La distinzione fondamentale tra liberi e non liberi determinava una diversificazione delle pene in base alla qualità delle persone. La stessa pena di morte, che i non liberi subivano per reati comuni, talvolta persino banali, era inflitta ai liberi quasi esclusivamente per i reati di massima gravità (soprattutto politici).
La rilevanza sociale di ogni individuo poteva essere espressa in termini monetari, e la differenza tra i valori indicati per il risarcimento (il cosiddetto guidrigildo) conferma quella distinzione di base della società longobarda cui si accennava. I non liberi valevano da 16 a 50 soldi d'oro, in rapporto alla loro competenza ed esperienza lavorative, mentre i liberi valevano da 150 a 300 soldi. Il sistema del guidrigildo rappresentava comunque un grosso passo avanti rispetto al vecchio sistema della vendetta privata (faida).
Le contese giudiziarie - come in tutti gli ordinamenti di origine germanica - si risolvevano non tanto accertando la verità dei fatti, quanto stabilendo quale delle due parti avesse maggiore prestigio sociale e quindi maggiore credibilità. L'accusato poteva discolparsi ricorrendo al giuramento solenne, sui Vangeli o sulle armi, eventualmente rafforzato dal giuramento di altri liberi che si facevano garanti. Tra i longobardi il giuramento aveva un'importanza enorme, e chi lo avesse proferito falsamente si esponeva al discredito sociale e - si riteneva - a terribili punizioni da parte della divinità. Non di rado le contese si concludevano però con il duello giudiziario, che stabiliva in modo inequivocabile quale delle due parti avesse ragione.
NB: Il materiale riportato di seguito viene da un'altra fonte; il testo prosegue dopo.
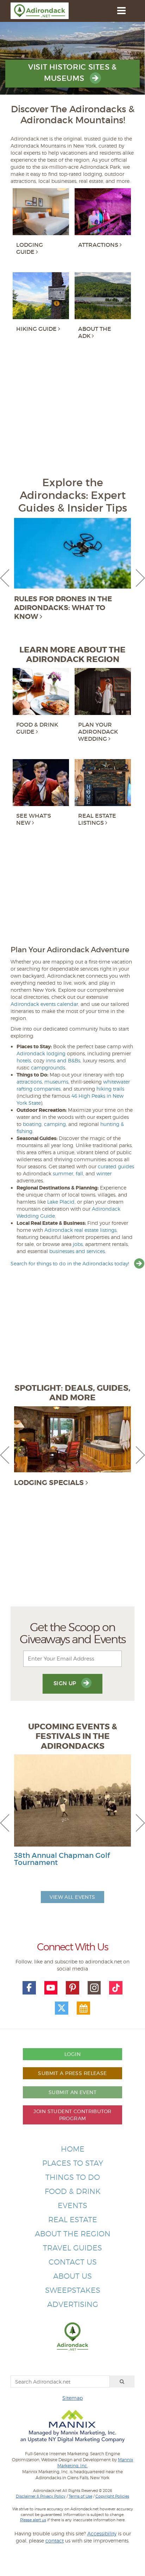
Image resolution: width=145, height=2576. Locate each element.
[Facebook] (29, 1987)
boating (32, 1124)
L'Editto trasmette informazioni importanti anche riguardo all'economia e l'organizzazione del lavoro. La società longobarda si basava sull'agricoltura, sulla proprietà privata (prerogativa esclusiva dei liberi) e su rapporti di produzione di tipo signorile. La ricchezza si basava quasi esclusivamente sulla proprietà di terra, di servi, di bestiame. Nell'Editto il lavoratore appare soprattutto in quanto contadino, e l'unica manodopera non agganciata alla terra è costituita dai cosiddetti maestri comacini, che si spostavano da un luogo all'altro per restaurare o costruire edifici. Il commercio vi è praticamente assente, anche se certamente non possiamo immaginare che fosse del tutto scomparso.
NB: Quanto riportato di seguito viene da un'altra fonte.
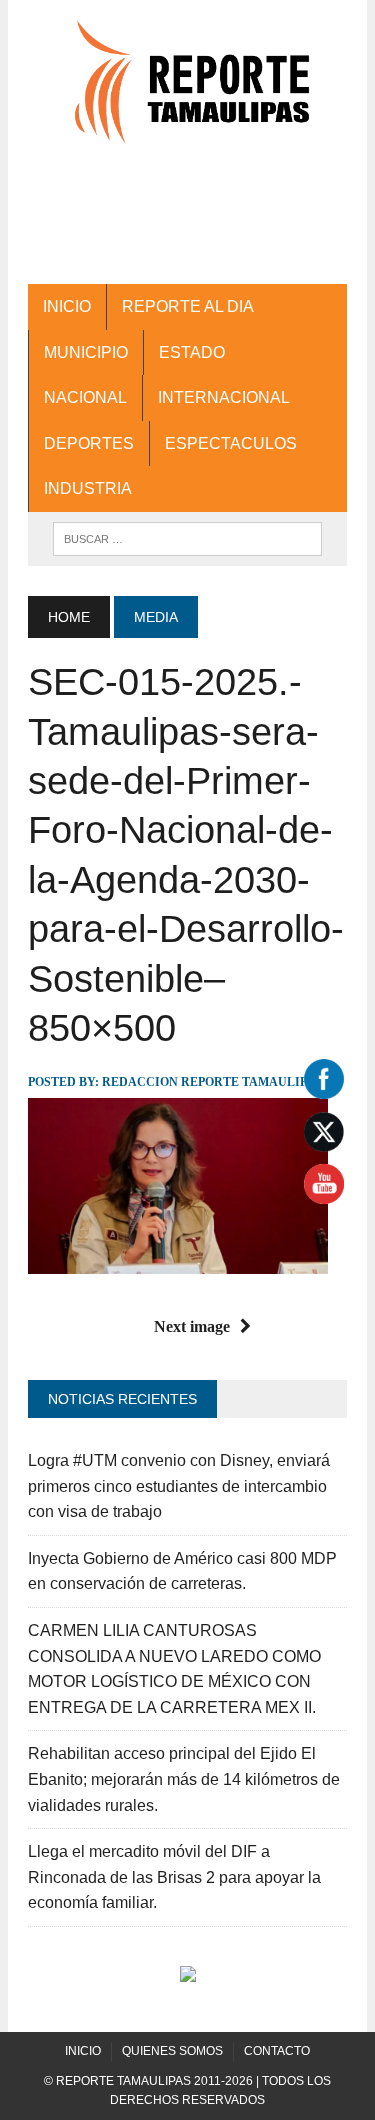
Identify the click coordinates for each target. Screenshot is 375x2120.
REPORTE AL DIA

Di particolare importanza si rivelano anche le attività della caccia (che integrava in modo consistente il fabbisogno di carne) e della raccolta (delle ghiande, del miele, dei frutti selvatici, ecc.). Alcune leggi dell'Editto, per esempio, regolano in modo minuzioso lo sfruttamento degli alveari nei boschi o si diffondono sul modo di assegnare una preda colpita da più cacciatori. Tutto questo rimanda a un sistema economico molto semplice, in cui la dipendenza dall'ambiente naturale era fortissima. Nell'Editto, infatti, la città fa la sua apparizione in riferimento a problemi di ordine pubblico, o in quanto luogo di residenza del re, ma non come luogo qualificato da una ben precisa caratterizzazione economica (commercio, artigianato).